5) On one hand, the demonization of Islam and the repeated insults to the most important person in Islamic history is not really blasphemy when it comes from non-Muslim Frenchmen who possess a particular privilege by dint of their native background, it is just racist and it recalls a long line of anti-Muslim hatred starting from before the Crusades. As a child, I remember Roget’s thesaurus containing “Muhammad” under false prophet as an antonym for prophet! On the other hand, Muslims need to do away with blasphemy as a punishable act because it is too easily used to silence needed dialogue. Blasphemy is integral to free thought and Islamic states with regressive laws have spent far too much time prosecuting freethinkers. The West needs to come to terms with its longstanding problem with Islam and its own brand of suppression, it is not quite the bastion of free thought or speech as it sometimes believes. Both sides are failing.
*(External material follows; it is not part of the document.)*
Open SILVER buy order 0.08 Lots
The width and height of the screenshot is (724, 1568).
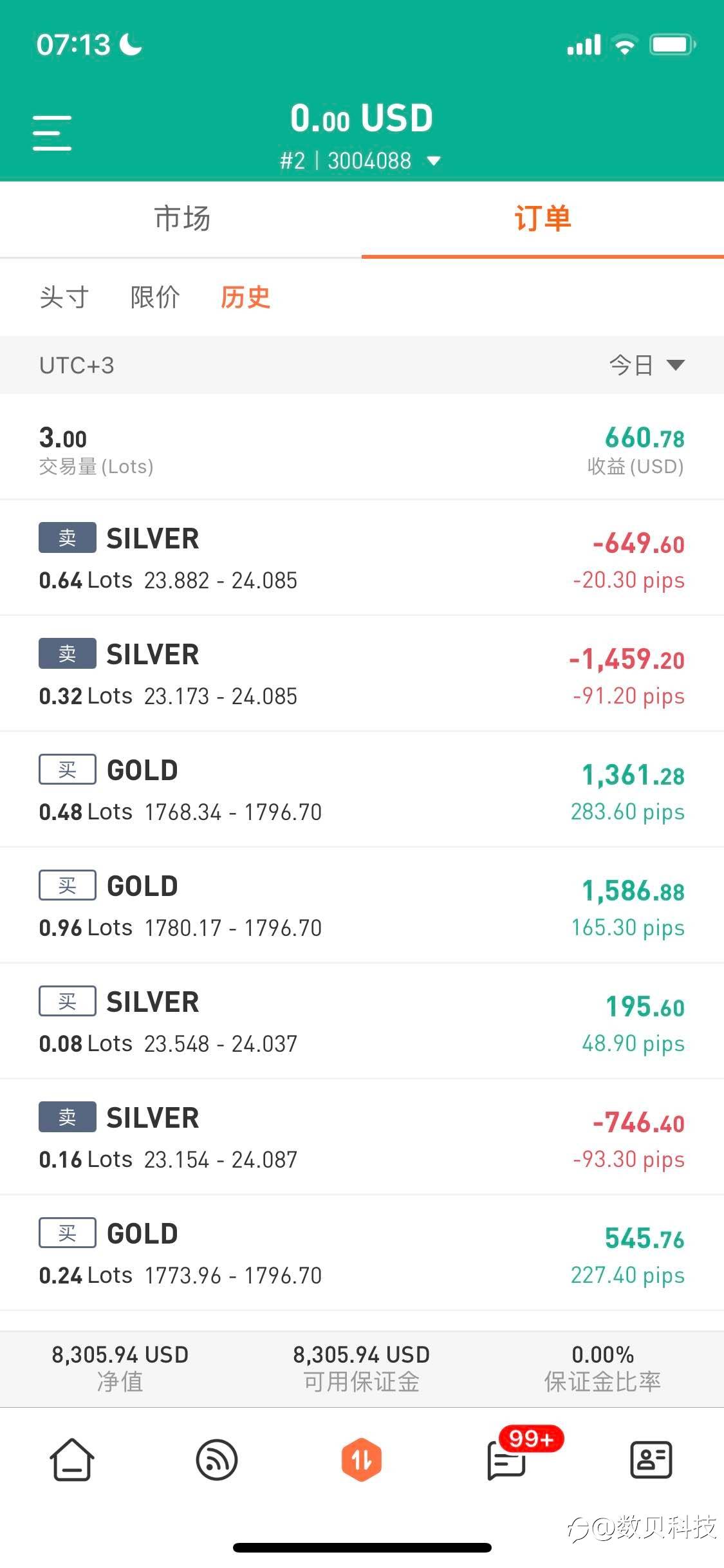(362, 1021)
6) The cartoons should be ignored–not everything deserves a response. If someone draws a picture of a blond-haired, green-eyed woman in a compromising position and labels it “Cyra,” I would ignore it because it obviously isn’t me. Why take for real that which is not? Yes it’s a representation but it does not have to be given the importance of either truth or reality. Gods, religions and prophets do not require defense. They have survived quite well enough.
7) The more majorities oppress, regulate, and pursue their Muslim minority populations, the more radicalized some portion of those people will be. To deradicalize, you have to think about what motivates people to join these groups. If radical imams are the only channel of anger for the disenfranchised, we can expect more violence with religious integuments.
8) There will not be a Muslim holocaust in the West. Just lots of Muslims in jail and more marginalization and ghettoization resulting in greater poverty and more violence. We have traded concentration camps for other forms of repression and isolation. We can learn this from the history of subordinated populations in any number of countries. The death and destruction is being visited on Muslims in the East (pace people who will take exception to the simplistic geography). And very often, postcolonial repressive regimes are to blame for the devastation even if imperial forces are also at work.
9) The majority-Muslim nations need to rethink their approach to Islamists. We need new theories about why it is on the rise and what to do about it. Old theories are failing us. And we desperately need a revival of parties that will fight for social justice, democracy and equality through secular means and in opposition to both Islamists and neoliberals.
10) A society that demands that innocent people pay for the crimes of the guilty cannot claim to be a society in which law rules. There is no justification for harming people because they belong to a religion or a race. No one should be threatened for their identity or their ideas. When those values become hemmed in with caveats, there are bound to be problems.